Hari Dale dan Hasbi

152 11 2
                                    

"Wah, wah, ada Hasbi," kata Tante Ingka yang baru saja turun dari tangga. "Udah lama disini, Bi?"

Hasbi menggeleng. "Barusan aja, Tante. Ada urusan yang urgent," Hasbi mendelik pada Dale, kemudian mengecilkan volume suaranya, seperti berbisik. "Masalah rumah tangga."

Tante Ingka yang langsung paham pun mengganguk, sekaligus menahan tawa. Anak jaman sekarang, katanya dalam hati.

"Yaudah, selesaiin dulu masalahnya, Tante mau buatin minum dulu di belakang."

"Eits, gak perlu kok Tante, saya bawa minum dari rumah."

Hasbi memperlihatkan Tupperwarenya yang berwarna pink. Tentu saja itu bukan miliknya, itu milik Dale. Salahkan saja Hasbi yang terlalu maniak dengan minuman yang manis-manis, kalau tidak dikontrol bisa-bisa asupan minuman manisnya lebih banyak dari air putih. Maka dari itu, Dale selalu membawakan botol minum berisikan air putih untuknya.

Kedua mata Tante Ingka menyipit, pasalnya ia tidak asing dengan Tupperware warna pink bermotif bunga-bunga itu. "Kayak kenal sama Tupperwarenya," celetuk Tante Ingka spontan.

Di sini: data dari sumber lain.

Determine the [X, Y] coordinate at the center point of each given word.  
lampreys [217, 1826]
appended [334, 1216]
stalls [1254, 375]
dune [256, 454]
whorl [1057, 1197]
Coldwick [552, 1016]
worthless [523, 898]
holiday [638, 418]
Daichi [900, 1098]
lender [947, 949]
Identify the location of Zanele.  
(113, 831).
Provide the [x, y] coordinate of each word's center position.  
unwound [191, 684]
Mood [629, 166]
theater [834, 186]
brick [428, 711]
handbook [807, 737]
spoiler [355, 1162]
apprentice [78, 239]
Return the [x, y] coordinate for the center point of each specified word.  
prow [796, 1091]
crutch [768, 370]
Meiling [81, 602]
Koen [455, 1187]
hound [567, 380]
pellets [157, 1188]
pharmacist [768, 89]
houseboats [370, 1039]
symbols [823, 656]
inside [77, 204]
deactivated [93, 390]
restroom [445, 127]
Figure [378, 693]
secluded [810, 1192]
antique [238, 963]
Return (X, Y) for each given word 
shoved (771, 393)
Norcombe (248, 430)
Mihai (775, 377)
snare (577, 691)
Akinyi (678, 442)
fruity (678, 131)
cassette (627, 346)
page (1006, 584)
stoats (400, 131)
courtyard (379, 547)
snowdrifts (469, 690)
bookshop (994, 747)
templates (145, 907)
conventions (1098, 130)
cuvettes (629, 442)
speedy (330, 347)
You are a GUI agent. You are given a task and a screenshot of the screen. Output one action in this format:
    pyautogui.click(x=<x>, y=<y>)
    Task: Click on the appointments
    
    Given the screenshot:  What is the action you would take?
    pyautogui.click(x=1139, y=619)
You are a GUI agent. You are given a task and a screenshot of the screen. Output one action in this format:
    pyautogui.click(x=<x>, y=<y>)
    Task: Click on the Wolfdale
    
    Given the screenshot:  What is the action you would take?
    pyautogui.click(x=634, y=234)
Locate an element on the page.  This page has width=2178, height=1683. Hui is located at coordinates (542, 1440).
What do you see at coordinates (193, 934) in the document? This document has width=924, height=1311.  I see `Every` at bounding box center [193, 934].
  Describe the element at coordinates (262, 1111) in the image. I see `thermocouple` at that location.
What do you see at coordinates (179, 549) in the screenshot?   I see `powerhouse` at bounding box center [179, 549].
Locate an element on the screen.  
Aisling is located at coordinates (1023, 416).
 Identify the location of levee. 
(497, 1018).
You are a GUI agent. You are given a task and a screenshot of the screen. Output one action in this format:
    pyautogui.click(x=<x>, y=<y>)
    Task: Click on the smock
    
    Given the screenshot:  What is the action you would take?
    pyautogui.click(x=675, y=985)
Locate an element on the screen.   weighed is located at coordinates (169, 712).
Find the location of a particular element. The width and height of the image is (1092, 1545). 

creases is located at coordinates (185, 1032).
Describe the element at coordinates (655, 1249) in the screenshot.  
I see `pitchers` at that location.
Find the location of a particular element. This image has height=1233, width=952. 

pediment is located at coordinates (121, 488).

"Dulu Tupperwarenya tinggal di dapur rumah ini, Tante, tapi kalau pagi sampai sore biasanya tinggal di saku tas saya," jawab Hasbi tanpa dosa. "Soalnya dikasih sama yang itu tu," tunjuk Hasbi pada Dale, persis seperti anak kecil yang menginginkan sebuah mainan baru.

Langsung saja Tante Ingka menepuk jidatnya, lega mengetahui Tupperwarenya ternyata tidak hilang. "Pantesan Tupperware Tante hilang satu, ternyata di kamu toh, Bi." katanya. "Ya sudah, Tante ke belakang dulu kalau gitu, cepat kelarin masalahnya tuh, Tante gak mau Dara nangis-nangisan mulu."

Selepas kepergian Tante Ingka, keduanya mendadak hening. Dale yang sedari tadi memilih bungkam, sampai sekarang tidak mau membuka suara, hanya tatapannya yang tertuju lurus-lurus pada Hasbi.

"Foto itu yaa," Hasbi berdehem pelan. "Kalau soal foto itu lo gak perlu khawatir lah, Dal. Ribet emang jadi orang keren, dicemburuin mulu sama pacarnya."

"Gak mood bercanda!" tepis Dale.

"Ya 'kan biar gak tegang kayak otong yang ketilang polisi, Dal." Hasbi menghela napas, mengambil jeda. Sebelum akhirnya menjelaskan. "Gini ya, Dale sayang, gue tuh rencananya hari ini mau jadi cowok romantis buat lo. Makanya gue beliin ini," Hasbi memperlihatkan sebuket bunganya.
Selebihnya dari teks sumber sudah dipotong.